■ Record set
____________
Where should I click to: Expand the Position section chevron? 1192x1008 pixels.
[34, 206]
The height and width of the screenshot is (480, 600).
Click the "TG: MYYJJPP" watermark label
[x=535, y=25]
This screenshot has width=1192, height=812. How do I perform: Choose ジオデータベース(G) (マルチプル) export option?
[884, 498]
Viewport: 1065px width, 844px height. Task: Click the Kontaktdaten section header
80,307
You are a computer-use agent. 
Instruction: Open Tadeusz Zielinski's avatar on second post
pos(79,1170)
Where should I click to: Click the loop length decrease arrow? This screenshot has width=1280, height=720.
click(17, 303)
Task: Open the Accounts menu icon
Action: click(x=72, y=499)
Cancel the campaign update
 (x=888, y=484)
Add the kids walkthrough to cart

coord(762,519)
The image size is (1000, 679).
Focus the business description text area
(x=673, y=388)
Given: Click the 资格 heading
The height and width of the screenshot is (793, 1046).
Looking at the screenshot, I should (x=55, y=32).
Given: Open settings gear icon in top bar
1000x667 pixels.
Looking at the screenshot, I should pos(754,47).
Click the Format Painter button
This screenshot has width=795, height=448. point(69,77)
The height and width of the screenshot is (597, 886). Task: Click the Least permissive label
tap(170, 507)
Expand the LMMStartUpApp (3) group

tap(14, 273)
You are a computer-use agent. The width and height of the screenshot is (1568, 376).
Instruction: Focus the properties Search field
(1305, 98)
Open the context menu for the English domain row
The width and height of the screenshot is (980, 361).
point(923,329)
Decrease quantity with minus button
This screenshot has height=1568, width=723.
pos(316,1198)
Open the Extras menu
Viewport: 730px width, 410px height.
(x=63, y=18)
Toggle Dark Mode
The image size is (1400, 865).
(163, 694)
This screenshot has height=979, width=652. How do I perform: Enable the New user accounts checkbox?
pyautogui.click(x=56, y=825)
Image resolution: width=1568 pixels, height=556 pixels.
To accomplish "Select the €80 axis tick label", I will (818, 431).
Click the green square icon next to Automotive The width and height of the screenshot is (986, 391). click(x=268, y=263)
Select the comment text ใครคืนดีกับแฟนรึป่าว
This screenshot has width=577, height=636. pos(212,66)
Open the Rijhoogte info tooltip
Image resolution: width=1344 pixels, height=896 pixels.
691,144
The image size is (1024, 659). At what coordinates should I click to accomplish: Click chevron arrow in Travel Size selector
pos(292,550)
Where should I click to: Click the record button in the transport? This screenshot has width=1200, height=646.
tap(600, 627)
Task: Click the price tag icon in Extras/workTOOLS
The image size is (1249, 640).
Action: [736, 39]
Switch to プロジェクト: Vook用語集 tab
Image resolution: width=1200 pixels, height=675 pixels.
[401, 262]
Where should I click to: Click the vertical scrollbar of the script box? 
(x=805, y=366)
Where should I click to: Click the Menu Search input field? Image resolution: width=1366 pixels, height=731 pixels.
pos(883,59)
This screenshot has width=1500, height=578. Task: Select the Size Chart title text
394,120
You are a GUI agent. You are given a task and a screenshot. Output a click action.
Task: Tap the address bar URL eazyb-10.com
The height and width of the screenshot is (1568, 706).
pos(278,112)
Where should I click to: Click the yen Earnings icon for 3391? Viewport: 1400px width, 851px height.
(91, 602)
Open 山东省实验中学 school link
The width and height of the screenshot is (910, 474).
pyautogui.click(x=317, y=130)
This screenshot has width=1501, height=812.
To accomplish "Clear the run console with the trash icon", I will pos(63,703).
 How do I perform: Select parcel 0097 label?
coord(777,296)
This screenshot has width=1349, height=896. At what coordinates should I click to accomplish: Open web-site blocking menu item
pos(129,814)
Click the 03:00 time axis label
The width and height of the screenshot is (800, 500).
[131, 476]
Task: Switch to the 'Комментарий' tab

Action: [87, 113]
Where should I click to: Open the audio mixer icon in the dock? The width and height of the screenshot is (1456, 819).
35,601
____________
■ Your task
State how many lines in the listing contain the word "agent", and reply with the number alone.

■ Full solution
3